Le père du petit Aylan Kurdi (c) tient entre ses bras la dépouille de son fils avant son enterrement à Kobané en Syrie, le 4 septembre 2015 (Photo AFP)

Le père de l’enfant syrien mort noyé est rentré chez lui pour inhumer sa famille vendredi après l’électrochoc provoqué par la photo du petit Aylan, au moment où les ministres européens des Affaires étrangères se consultent à Luxembourg pour tenter de répondre à une crise migratoire sans précédent.

Le père de famille, Abdullah Kurdi, est arrivé dans la matinée dans la ville syrienne de Kobané (nord) avec les cercueils d’Aylan, de son frère de cinq ans et de la mère des enfants, tous morts noyés en tentant de quitter la Turquie pour l’île de Kos en Grèce.

L’émotion suscitée par ce nouveau drame des migrants (la photo du cadavre du garçonnet, le visage enfoui dans le sable d’une plage turque, fait la Une des médias et des réseaux sociaux depuis 48 heures) a ému jusqu’au Premier ministre britannique, jusqu’ici inflexible sur l’immigration.

«Face à l’ampleur de la crise et à la souffrance des gens, je peux annoncer aujourd’hui que nous en ferons davantage, en accueillant des milliers de réfugiés syriens supplémentaires», a dit à Lisbonne David Cameron, alors que son pays n’a octroyé l’asile qu’à 219 Syriens depuis mars 2014.

Les Européens sont sous pression pour faire preuve de solidarité et d’humanité, et la question va dominer le débat entre les chefs de la diplomatie européenne, réunis pour deux jours à Luxembourg.

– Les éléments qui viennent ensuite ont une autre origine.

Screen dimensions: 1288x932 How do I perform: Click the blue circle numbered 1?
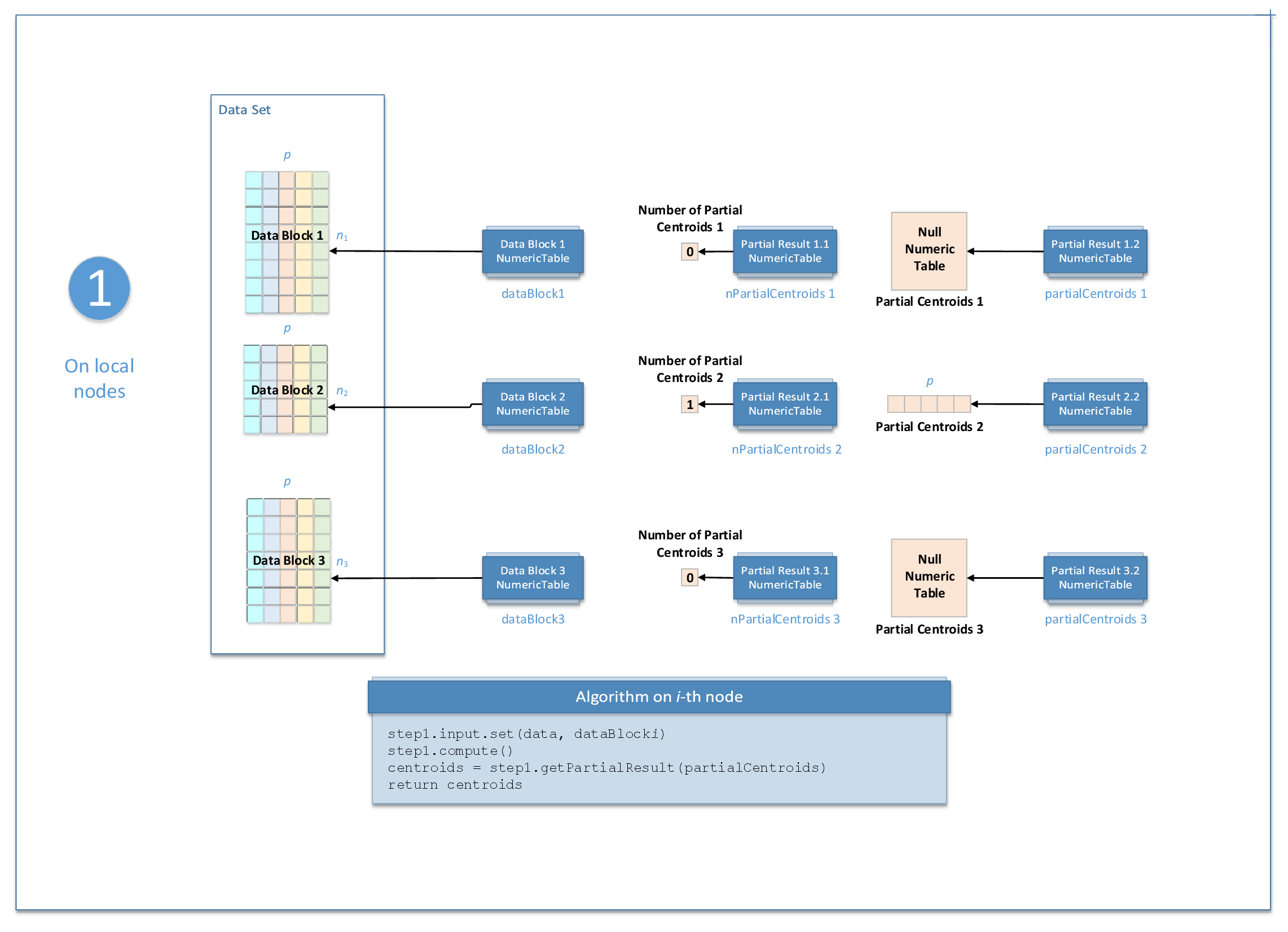pyautogui.click(x=99, y=288)
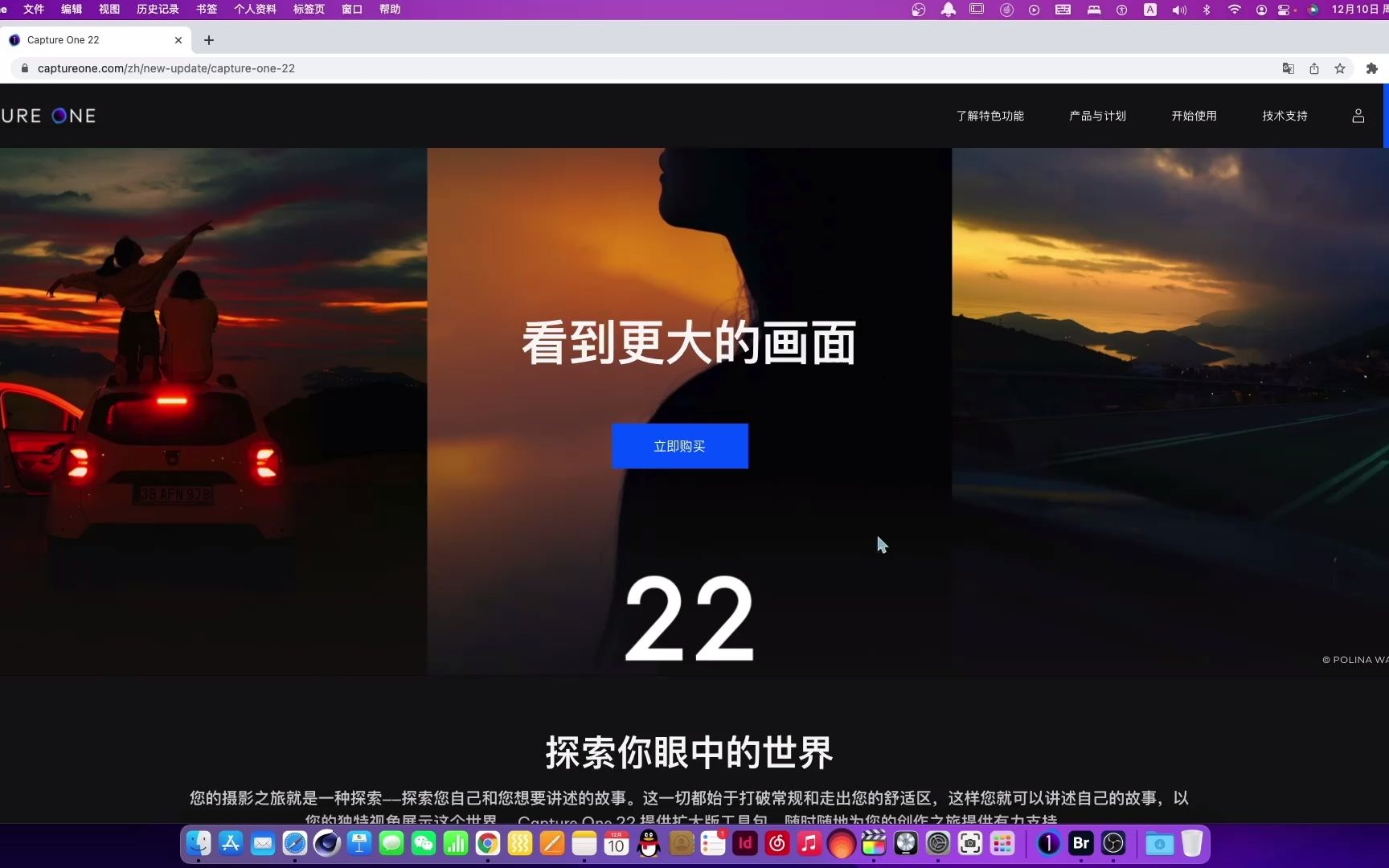Open the 产品与计划 navigation link
The width and height of the screenshot is (1389, 868).
[x=1098, y=115]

Les divergences au sein de l’Union, divisée «entre l’Est et l’Ouest», selon le président du Conseil européen Donald Tusk, révèlent un continent déchiré entre la fermeté face à l’afflux massif de déplacés à ses frontières extérieures et les appels à la solidarité.

Fin août, le ministre français des Affaires étrangères, Laurent Fabius, avait jugé «scandaleuse» l’attitude de certains pays est-européens face à la crise des réfugiés, pointant en particulier du doigt la Hongrie qui a installé une clôture à sa frontière.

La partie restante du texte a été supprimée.